Statistical analysis

All main analyses will be carried out at the end of the last follow-up assessments (that is, there will be no interim analyses) and will be based on the intention-to-treat principle, with due consideration given to potential biases arising from loss to follow-up. Parameter estimates and confidence intervals of continuous outcomes will be obtained using analysis of covariance, adjusting for baseline variables. (We will also look at the effect of treatment difference by controlling for initial overall symptom severity (assessed by the Positive and Negative Symptom Scale) and medication use as a sensitivity analysis). Absolute risk difference and relative risk will be calculated for binary outcomes. Rates of attrition and loss to follow-up will be calculated for each time point.
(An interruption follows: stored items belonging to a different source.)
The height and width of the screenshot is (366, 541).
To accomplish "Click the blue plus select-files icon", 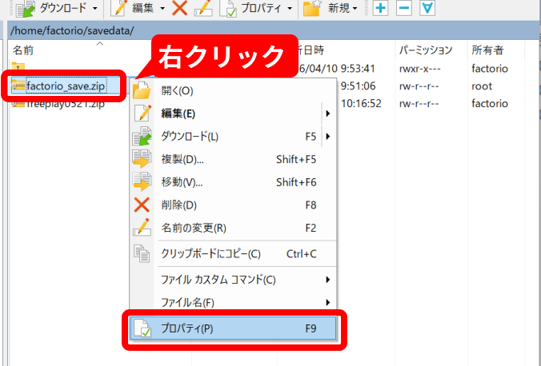I will 381,10.
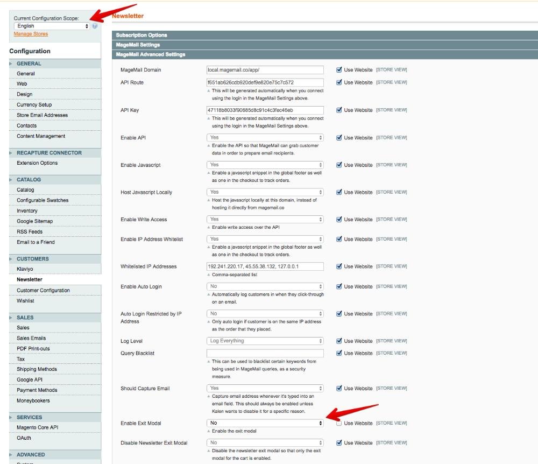Collapse the GENERAL sidebar group arrow
The width and height of the screenshot is (538, 464).
11,64
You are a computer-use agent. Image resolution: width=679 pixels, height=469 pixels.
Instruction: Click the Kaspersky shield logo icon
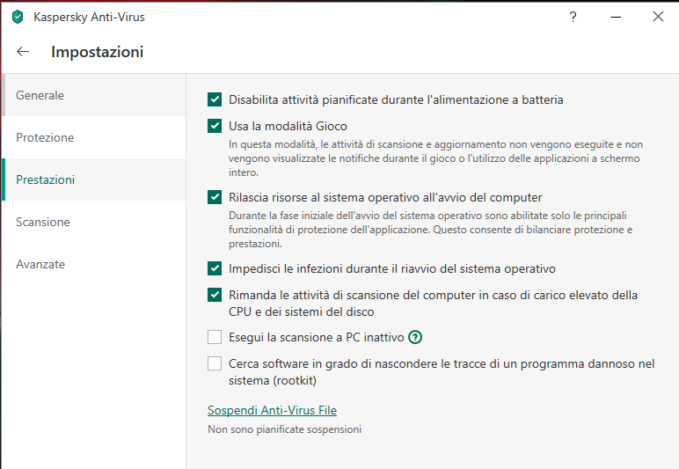point(18,17)
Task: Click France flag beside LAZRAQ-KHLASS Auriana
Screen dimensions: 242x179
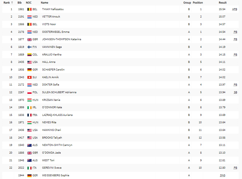Action: (29, 115)
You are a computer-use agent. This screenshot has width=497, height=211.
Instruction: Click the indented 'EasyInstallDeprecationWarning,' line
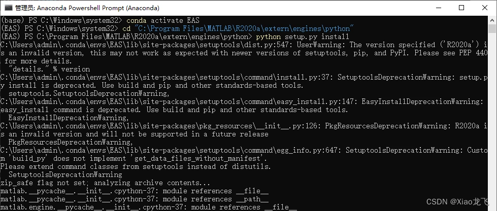click(x=69, y=118)
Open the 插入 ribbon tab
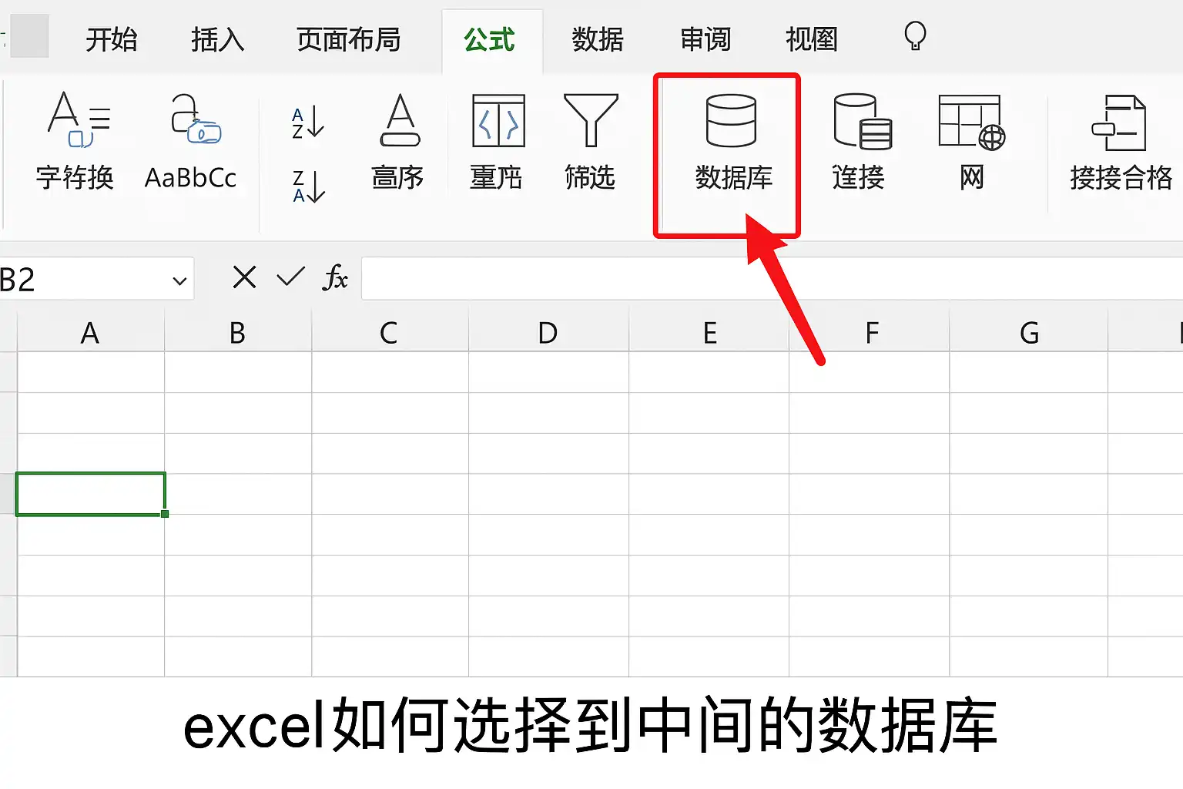Viewport: 1183px width, 789px height. (x=217, y=39)
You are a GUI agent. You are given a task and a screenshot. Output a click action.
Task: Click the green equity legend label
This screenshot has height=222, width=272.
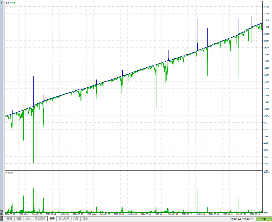point(13,3)
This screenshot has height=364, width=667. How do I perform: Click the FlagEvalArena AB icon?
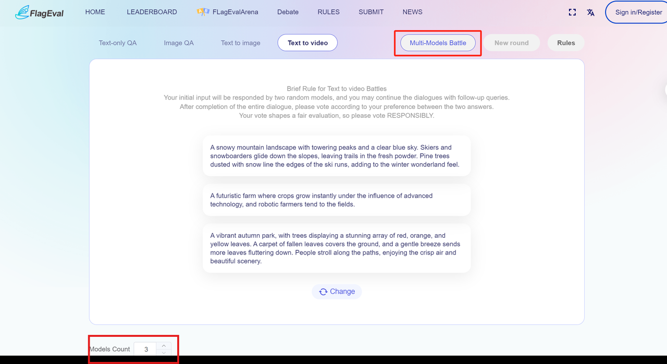(203, 12)
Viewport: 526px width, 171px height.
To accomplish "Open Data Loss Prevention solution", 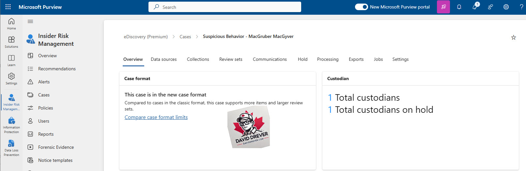I will coord(11,148).
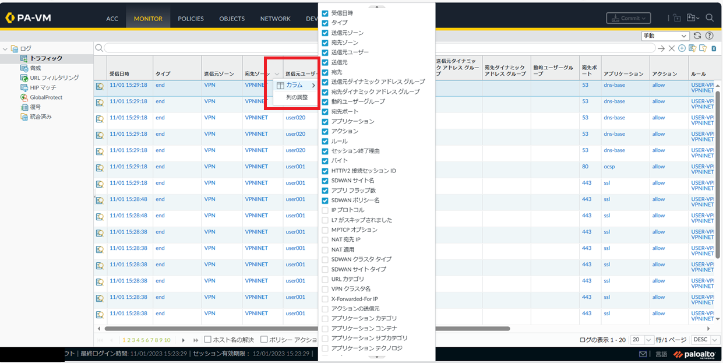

We will also assess the correlations of each measure across all time points. These findings will be used to inform the sample size for the definitive trial. For the health economic analysis, quality adjusted life-years will be used as an outcome measure, by combining EQ-5D quality-of-life information with survival data. A cost-utility analysis will be performed, in which the differences in mean costs between the CBT and standard care groups will be divided by the difference in mean outcomes between the two groups. The sample size of 60 is based on our collective recruitment experience from previous and current studies, and is considered adequate for obtaining reasonably reliable sample size estimates [40]. The patients will be recruited over 15 months. A fully detailed statistical analysis plan will be written and signed off by the investigator prior to any analysis by the trial statistician.

Discussion

The importance of sleep in the occurrence of psychiatric problems is becoming increasingly recognized [5, 41]. The BEST study will be the first randomized controlled test of cognitive behaviour therapy for insomnia in patients with nonaffective psychosis. The trial is funded for 24 months and staff began in post in October 2012. Final outcome assessments will be complete by the end of August 2014. Therefore, the study results will become available in 2015. We predict that the intervention will not only improve sleep but lessen distressing positive symptoms of psychosis. Our experience is that the intervention is popular since it focuses on a problem that the patient recognizes and hence there is a clear shared outcome goal. In the study we will be able to compare self-reported and more objective markers of sleep (for example, actigraphy, melatonin), while we will assess delusions and hallucinations multidimensionally (for example, frequency, preoccupation, distress, and interference). If the study is successful, we anticipate that the next step will be a definitive Phase III clinical trial. We think it likely that in the future the treatment of sleep problems will be an important tool in the reduction, and perhaps prevention, of distressing psychotic experiences.

Trial status

Patients began to enter the trial in December 2012. Recruitment will continue for 15 months.